> _Assignment_
Reproduce only the stretch of entries below that begins at the first line and ends at the line holding "Toimitusehdot (42, 1792)".

> _Data for this task_
BEGIN

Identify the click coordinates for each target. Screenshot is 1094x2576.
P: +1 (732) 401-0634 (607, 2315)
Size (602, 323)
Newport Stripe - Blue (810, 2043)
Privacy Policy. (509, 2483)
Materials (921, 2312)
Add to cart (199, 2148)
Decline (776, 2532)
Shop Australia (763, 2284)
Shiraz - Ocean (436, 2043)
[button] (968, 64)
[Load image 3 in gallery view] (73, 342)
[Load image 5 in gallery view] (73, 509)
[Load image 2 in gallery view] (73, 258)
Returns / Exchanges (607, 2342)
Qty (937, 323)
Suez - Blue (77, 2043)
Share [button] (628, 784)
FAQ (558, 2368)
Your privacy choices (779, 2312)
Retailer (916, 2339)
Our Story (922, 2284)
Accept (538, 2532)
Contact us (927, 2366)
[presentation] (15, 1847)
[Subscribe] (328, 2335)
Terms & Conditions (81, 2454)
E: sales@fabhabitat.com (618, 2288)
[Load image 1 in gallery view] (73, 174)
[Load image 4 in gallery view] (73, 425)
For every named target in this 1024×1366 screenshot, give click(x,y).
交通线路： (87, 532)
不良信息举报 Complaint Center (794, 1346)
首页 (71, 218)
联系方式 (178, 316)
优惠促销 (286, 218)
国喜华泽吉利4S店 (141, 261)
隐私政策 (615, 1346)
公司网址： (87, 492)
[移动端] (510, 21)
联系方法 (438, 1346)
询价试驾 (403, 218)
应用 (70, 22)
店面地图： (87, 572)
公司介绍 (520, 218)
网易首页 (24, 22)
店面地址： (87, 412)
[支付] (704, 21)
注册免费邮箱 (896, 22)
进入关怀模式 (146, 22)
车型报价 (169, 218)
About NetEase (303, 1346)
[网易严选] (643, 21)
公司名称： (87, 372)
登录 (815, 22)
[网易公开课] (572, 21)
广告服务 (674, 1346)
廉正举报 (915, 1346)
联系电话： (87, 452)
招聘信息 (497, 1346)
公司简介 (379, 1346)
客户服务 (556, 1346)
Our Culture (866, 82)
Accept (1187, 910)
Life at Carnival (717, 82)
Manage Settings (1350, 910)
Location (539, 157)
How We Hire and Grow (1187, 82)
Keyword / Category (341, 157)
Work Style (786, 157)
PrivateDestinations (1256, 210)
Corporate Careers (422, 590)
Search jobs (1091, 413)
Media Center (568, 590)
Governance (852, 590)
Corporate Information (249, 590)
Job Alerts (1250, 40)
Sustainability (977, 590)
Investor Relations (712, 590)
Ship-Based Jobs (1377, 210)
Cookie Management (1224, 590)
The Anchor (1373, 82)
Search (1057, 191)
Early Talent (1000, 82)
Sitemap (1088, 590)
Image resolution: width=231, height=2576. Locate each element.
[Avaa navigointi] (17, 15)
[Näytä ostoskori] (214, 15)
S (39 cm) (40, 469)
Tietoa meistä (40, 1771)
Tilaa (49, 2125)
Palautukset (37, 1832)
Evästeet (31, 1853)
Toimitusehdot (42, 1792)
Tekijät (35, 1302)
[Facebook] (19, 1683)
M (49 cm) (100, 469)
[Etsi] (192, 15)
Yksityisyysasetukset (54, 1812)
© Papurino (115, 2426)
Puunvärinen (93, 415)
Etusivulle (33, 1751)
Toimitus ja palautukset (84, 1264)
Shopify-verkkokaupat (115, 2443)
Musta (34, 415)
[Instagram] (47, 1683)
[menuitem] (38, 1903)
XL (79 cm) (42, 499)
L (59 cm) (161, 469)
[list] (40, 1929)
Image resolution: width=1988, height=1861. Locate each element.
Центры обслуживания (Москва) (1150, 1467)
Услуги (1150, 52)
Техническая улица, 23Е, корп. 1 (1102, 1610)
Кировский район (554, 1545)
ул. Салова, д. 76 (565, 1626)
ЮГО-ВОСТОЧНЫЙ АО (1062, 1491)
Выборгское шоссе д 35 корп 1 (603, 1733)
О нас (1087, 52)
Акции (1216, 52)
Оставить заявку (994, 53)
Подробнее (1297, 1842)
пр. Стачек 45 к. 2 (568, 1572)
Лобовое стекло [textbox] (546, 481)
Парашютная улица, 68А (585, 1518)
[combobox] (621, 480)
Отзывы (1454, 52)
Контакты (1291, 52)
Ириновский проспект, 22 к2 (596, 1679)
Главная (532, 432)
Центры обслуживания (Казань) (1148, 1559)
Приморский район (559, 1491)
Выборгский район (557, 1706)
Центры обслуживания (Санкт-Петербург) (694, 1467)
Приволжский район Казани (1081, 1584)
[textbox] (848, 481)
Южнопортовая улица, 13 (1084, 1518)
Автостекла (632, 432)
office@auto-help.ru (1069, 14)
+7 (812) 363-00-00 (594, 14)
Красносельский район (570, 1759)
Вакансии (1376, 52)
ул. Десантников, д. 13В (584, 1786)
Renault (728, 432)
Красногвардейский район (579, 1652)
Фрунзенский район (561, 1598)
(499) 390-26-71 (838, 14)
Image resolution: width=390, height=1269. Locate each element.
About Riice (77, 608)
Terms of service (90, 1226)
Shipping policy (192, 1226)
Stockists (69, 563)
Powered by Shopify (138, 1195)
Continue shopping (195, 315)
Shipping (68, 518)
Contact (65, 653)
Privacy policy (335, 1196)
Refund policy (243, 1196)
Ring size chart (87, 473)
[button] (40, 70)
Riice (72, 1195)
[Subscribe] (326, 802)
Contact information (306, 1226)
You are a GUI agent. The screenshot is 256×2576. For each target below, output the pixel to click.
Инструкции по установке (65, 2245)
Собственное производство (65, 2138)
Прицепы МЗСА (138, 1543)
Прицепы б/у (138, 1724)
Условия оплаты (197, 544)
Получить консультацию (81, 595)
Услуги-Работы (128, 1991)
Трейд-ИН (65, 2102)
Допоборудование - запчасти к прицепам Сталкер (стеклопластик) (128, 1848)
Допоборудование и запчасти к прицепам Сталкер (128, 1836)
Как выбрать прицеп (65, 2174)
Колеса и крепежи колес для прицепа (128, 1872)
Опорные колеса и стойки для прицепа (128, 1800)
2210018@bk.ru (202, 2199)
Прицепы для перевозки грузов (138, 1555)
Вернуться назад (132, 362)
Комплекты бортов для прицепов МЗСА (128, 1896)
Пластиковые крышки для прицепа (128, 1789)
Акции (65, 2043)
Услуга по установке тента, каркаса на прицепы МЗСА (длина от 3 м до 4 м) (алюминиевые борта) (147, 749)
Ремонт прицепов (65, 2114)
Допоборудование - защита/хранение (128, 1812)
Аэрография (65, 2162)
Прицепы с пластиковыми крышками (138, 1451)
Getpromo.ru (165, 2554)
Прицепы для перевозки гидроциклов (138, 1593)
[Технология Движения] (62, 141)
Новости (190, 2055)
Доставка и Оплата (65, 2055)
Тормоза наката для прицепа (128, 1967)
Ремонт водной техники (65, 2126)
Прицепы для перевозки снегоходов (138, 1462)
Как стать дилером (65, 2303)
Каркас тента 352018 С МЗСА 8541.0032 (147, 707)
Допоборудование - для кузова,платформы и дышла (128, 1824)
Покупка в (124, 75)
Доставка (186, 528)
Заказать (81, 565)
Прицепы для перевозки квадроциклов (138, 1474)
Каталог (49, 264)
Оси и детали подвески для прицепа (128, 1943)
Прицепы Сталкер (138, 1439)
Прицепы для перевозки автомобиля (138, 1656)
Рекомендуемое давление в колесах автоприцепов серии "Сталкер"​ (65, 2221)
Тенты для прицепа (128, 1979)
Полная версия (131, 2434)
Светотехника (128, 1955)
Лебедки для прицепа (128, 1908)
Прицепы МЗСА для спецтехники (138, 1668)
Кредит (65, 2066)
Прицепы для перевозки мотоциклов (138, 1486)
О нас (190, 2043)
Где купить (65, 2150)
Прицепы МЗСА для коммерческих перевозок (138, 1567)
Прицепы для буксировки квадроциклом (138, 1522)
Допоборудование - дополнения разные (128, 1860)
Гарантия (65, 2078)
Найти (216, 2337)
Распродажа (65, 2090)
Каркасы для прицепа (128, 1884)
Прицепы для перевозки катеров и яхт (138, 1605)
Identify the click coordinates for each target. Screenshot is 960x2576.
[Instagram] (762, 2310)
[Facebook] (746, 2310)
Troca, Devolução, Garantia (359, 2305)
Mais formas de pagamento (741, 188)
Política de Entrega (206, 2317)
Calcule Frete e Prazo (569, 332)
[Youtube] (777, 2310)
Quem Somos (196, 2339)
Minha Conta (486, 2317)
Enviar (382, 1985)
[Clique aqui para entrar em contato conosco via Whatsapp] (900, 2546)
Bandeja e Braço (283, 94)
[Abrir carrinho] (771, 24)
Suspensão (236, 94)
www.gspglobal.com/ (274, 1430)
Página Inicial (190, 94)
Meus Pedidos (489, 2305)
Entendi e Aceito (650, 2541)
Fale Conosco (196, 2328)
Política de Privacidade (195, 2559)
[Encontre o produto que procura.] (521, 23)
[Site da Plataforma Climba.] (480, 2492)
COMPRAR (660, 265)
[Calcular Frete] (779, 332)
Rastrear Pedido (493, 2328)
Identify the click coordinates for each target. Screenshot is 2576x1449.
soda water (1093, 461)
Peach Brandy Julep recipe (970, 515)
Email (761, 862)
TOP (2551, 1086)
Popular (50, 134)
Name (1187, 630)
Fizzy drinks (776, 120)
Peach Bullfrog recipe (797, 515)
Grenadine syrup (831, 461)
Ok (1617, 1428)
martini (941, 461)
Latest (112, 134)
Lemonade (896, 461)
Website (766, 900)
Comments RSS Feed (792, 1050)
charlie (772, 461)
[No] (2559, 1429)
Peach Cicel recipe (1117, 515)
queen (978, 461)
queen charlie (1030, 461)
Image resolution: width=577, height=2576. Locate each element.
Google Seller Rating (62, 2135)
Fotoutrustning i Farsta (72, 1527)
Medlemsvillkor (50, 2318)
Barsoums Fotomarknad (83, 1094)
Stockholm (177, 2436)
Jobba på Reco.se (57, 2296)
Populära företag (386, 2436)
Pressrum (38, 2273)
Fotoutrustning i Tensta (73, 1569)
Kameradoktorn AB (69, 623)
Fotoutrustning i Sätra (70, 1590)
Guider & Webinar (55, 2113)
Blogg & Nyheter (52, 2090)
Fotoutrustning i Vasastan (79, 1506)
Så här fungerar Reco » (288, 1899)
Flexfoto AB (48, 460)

END

> _Answer section_
Identify the click coordinates for each target. Screenshot is 1094x2576.
P: +1 (732) 401-0634 (607, 2315)
Size (602, 323)
Newport Stripe - Blue (810, 2043)
Privacy Policy. (509, 2483)
Materials (921, 2312)
Add to cart (199, 2148)
Decline (776, 2532)
Shop Australia (763, 2284)
Shiraz - Ocean (436, 2043)
[button] (968, 64)
[Load image 3 in gallery view] (73, 342)
[Load image 5 in gallery view] (73, 509)
[Load image 2 in gallery view] (73, 258)
Returns / Exchanges (607, 2342)
Qty (937, 323)
Suez - Blue (77, 2043)
Share [button] (628, 784)
FAQ (558, 2368)
Your privacy choices (779, 2312)
Retailer (916, 2339)
Our Story (922, 2284)
Accept (538, 2532)
Contact us (927, 2366)
[presentation] (15, 1847)
[Subscribe] (328, 2335)
Terms & Conditions (81, 2454)
E: sales@fabhabitat.com (618, 2288)
[Load image 1 in gallery view] (73, 174)
[Load image 4 in gallery view] (73, 425)
For every named target in this 1024×1366 screenshot, give click(x,y).
交通线路： (87, 532)
不良信息举报 Complaint Center (794, 1346)
首页 (71, 218)
联系方式 (178, 316)
优惠促销 (286, 218)
国喜华泽吉利4S店 (141, 261)
隐私政策 (615, 1346)
公司网址： (87, 492)
[移动端] (510, 21)
联系方法 (438, 1346)
询价试驾 (403, 218)
应用 (70, 22)
店面地图： (87, 572)
公司介绍 (520, 218)
网易首页 (24, 22)
店面地址： (87, 412)
[支付] (704, 21)
注册免费邮箱 (896, 22)
进入关怀模式 (146, 22)
车型报价 (169, 218)
About NetEase (303, 1346)
[网易严选] (643, 21)
公司名称： (87, 372)
登录 (815, 22)
[网易公开课] (572, 21)
广告服务 (674, 1346)
廉正举报 (915, 1346)
联系电话： (87, 452)
招聘信息 (497, 1346)
公司简介 (379, 1346)
客户服务 (556, 1346)
Our Culture (866, 82)
Accept (1187, 910)
Life at Carnival (717, 82)
Manage Settings (1350, 910)
Location (539, 157)
How We Hire and Grow (1187, 82)
Keyword / Category (341, 157)
Work Style (786, 157)
PrivateDestinations (1256, 210)
Corporate Careers (422, 590)
Search jobs (1091, 413)
Media Center (568, 590)
Governance (852, 590)
Corporate Information (249, 590)
Job Alerts (1250, 40)
Sustainability (977, 590)
Investor Relations (712, 590)
Ship-Based Jobs (1377, 210)
Cookie Management (1224, 590)
The Anchor (1373, 82)
Search (1057, 191)
Early Talent (1000, 82)
Sitemap (1088, 590)
Image resolution: width=231, height=2576. Locate each element.
[Avaa navigointi] (17, 15)
[Näytä ostoskori] (214, 15)
S (39 cm) (40, 469)
Tietoa meistä (40, 1771)
Tilaa (49, 2125)
Palautukset (37, 1832)
Evästeet (31, 1853)
Toimitusehdot (42, 1792)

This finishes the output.